start Provided entries

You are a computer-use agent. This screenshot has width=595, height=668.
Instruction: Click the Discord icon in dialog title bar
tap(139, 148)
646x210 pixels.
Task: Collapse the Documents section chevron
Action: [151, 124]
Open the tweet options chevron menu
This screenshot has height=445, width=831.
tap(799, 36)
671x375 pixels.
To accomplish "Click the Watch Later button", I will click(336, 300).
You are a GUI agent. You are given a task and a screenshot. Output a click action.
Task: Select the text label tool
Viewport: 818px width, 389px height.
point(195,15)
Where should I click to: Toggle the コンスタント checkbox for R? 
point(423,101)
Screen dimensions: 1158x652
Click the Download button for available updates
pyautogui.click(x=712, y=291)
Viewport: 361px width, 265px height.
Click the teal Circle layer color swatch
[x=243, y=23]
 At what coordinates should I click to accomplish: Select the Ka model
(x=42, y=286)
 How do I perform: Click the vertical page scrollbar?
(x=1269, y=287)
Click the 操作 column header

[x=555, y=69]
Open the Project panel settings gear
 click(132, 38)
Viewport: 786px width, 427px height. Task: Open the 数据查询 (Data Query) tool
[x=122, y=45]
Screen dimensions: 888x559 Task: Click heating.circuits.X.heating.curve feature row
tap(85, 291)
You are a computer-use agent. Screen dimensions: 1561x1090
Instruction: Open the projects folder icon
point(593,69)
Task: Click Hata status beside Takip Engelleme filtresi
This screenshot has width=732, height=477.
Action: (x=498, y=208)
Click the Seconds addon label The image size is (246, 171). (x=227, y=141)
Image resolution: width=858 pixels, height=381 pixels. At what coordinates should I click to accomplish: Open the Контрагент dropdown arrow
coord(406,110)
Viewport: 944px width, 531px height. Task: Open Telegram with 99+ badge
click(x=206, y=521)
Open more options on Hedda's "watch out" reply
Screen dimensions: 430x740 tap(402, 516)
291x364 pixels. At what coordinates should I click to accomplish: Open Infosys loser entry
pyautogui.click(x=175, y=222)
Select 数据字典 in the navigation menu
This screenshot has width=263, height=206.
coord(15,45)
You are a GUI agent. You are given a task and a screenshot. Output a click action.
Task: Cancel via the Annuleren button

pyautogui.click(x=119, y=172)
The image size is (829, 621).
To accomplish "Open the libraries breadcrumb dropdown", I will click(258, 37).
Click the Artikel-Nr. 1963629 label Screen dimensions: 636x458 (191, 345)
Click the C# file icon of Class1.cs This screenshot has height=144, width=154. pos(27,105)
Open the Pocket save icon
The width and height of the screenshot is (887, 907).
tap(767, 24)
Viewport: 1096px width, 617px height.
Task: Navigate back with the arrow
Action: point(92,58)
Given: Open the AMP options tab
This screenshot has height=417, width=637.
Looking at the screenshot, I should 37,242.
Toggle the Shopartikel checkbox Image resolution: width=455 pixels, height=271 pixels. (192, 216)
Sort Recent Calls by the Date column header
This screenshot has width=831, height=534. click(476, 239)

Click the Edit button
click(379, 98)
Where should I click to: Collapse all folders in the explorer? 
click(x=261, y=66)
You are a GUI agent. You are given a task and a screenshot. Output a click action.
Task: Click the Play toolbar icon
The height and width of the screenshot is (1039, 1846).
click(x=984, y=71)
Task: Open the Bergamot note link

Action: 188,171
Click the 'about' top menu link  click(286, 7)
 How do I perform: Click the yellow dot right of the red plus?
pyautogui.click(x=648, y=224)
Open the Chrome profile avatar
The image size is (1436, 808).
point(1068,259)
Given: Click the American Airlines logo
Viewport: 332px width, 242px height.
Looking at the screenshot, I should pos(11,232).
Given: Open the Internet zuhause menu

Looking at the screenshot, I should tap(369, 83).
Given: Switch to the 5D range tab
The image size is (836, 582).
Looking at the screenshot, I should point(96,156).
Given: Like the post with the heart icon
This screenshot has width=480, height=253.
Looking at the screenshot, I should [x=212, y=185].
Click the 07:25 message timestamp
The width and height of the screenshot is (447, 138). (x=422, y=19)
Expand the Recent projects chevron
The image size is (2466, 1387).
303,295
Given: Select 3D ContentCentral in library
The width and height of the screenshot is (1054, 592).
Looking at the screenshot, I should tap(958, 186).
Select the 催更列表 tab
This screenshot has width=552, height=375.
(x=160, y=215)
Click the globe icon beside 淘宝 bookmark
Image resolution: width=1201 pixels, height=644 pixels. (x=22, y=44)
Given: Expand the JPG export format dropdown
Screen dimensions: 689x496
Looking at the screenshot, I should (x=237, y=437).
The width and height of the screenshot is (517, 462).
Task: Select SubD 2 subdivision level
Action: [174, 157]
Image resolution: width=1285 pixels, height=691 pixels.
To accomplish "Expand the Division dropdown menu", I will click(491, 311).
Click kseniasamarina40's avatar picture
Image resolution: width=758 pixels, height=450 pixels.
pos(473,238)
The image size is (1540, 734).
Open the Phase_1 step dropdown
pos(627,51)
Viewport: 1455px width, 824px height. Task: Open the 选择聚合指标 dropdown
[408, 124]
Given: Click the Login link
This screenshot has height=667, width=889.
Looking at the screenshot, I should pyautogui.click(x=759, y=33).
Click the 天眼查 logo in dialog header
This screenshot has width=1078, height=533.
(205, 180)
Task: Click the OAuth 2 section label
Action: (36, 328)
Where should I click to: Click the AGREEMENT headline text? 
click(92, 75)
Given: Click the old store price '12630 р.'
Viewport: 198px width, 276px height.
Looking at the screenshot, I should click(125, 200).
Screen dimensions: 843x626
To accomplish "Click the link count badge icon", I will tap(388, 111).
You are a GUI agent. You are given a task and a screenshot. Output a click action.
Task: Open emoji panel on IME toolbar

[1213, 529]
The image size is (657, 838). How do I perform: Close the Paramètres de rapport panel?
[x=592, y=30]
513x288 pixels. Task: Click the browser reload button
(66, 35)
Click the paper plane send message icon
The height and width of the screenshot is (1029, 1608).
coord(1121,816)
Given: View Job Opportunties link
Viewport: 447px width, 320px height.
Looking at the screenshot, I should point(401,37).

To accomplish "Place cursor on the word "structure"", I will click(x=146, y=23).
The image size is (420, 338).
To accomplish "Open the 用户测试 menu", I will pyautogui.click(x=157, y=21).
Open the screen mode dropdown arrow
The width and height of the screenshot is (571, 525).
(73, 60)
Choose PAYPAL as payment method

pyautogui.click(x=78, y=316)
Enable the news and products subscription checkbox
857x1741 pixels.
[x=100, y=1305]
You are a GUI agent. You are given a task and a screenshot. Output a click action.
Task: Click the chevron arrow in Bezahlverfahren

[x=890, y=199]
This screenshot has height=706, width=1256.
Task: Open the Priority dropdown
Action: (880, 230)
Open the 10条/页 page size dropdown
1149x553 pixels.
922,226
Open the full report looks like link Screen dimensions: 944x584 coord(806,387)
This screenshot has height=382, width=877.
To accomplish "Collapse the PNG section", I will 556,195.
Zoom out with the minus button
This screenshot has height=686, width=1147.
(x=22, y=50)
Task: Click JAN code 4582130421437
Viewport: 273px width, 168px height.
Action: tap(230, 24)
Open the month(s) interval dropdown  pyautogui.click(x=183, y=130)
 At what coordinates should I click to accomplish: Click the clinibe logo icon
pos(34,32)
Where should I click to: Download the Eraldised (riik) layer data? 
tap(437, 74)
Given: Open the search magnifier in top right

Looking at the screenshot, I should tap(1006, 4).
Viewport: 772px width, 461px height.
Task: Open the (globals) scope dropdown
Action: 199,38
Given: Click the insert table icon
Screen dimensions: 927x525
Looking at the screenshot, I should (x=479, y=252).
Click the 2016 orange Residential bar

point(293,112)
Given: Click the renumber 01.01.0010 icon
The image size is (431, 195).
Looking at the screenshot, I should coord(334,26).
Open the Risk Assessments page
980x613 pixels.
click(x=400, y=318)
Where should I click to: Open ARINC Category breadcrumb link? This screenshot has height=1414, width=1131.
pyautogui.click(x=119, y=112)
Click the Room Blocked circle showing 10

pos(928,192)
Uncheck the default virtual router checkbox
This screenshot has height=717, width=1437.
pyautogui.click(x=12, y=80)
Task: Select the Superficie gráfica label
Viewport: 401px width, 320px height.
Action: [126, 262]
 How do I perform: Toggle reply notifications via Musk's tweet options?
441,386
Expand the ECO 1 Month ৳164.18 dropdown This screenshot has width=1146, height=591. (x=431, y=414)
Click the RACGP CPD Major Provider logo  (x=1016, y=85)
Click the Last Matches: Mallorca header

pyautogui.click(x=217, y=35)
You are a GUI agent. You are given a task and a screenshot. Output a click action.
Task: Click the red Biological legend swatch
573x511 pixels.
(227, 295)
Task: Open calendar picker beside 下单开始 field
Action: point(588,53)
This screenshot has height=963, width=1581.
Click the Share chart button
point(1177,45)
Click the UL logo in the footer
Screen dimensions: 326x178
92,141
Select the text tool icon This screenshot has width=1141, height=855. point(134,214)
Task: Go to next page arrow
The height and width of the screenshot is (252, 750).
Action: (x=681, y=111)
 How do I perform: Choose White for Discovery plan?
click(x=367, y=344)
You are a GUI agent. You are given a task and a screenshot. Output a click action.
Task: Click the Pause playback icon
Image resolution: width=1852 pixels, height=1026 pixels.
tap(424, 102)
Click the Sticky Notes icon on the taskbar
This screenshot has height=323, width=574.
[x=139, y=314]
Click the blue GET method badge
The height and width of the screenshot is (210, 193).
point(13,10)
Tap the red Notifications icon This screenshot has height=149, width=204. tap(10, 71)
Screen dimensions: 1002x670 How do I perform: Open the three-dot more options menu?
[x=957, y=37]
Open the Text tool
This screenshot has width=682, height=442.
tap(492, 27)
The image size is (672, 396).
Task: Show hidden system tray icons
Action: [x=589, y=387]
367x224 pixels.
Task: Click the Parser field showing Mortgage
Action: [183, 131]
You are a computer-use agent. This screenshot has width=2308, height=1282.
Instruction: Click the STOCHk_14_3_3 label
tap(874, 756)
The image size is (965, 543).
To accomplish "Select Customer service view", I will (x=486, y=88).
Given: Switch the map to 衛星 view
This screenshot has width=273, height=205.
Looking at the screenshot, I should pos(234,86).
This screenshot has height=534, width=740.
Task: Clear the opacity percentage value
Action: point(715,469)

end Provided entries

Please transcribe from the listing above, exactly, the lines running from the one containing "Click the Artikel-Nr." through the one containing "Click the 'about'", with both of those lines included.

Click the Artikel-Nr. 1963629 label Screen dimensions: 636x458 (191, 345)
Click the C# file icon of Class1.cs This screenshot has height=144, width=154. pos(27,105)
Open the Pocket save icon
The width and height of the screenshot is (887, 907).
tap(767, 24)
Viewport: 1096px width, 617px height.
Task: Navigate back with the arrow
Action: point(92,58)
Given: Open the AMP options tab
This screenshot has height=417, width=637.
Looking at the screenshot, I should 37,242.
Toggle the Shopartikel checkbox Image resolution: width=455 pixels, height=271 pixels. (192, 216)
Sort Recent Calls by the Date column header
This screenshot has width=831, height=534. click(476, 239)

Click the Edit button
click(379, 98)
Where should I click to: Collapse all folders in the explorer? 
click(x=261, y=66)
You are a GUI agent. You are given a task and a screenshot. Output a click action.
Task: Click the Play toolbar icon
The height and width of the screenshot is (1039, 1846).
click(x=984, y=71)
Task: Open the Bergamot note link

Action: 188,171
Click the 'about' top menu link  click(286, 7)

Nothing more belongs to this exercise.